Sorry to hear it made you feel like that, and I don’t have the experience of “firsts” yet to know how I might feel, but it’s still great news that she took those steps.
mothersalwaysright says
It is indeed – I’m happy really, even though I’m yet to see them!
Sam Ranieri says
I missed my daughter’s too, she also choose to show her nanny and auntie how clever she could be. Like you, I also choose to ignore them and wait my turn! So pleased for you and Frog though, now the fun really starts 🙂
Emma @mummymummymum says
You’ve got a cheeky one there!
I worked with Z and S and it is really hard, but you know you are doing what is best for your family.
Hugs xx
mothersalwaysright says
Thanks Emma, you lovely lady. x
scribblingmum says
YAY!!!! But also booooo for you that you felt that shit kick in the heart. You feel what you want to feel but know that she doesn’t care, she just loves you whether you work or not.

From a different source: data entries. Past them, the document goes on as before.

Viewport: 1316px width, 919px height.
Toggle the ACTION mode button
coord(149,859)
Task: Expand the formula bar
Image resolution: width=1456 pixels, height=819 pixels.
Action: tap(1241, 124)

You do know that when you shut the bedroom door every night she runs around the room with her pyjama top over her head, right?
mothersalwaysright says
Totally. That child’s been playing me for the past 9 months. I’m sure of it.
Hollie Smith says
Aw. She’ll do it for you soon. And you know…if it’s any consolation, I can’t actually remember EITHER of my daughters’ first steps. At all. I think it’s a massive deal at the time but, a few years down the line, not so much. X
mothersalwaysright says
That is EXACTLY what I wanted to hear Hollie! Thank you x
anna tims (@ageingmatron) says
Perfectly natural frustration. But the job isn’t necessarily to blame. I missed my daughter’s first steps because she chose to perform them for Grandma while I was having a rare lie-in!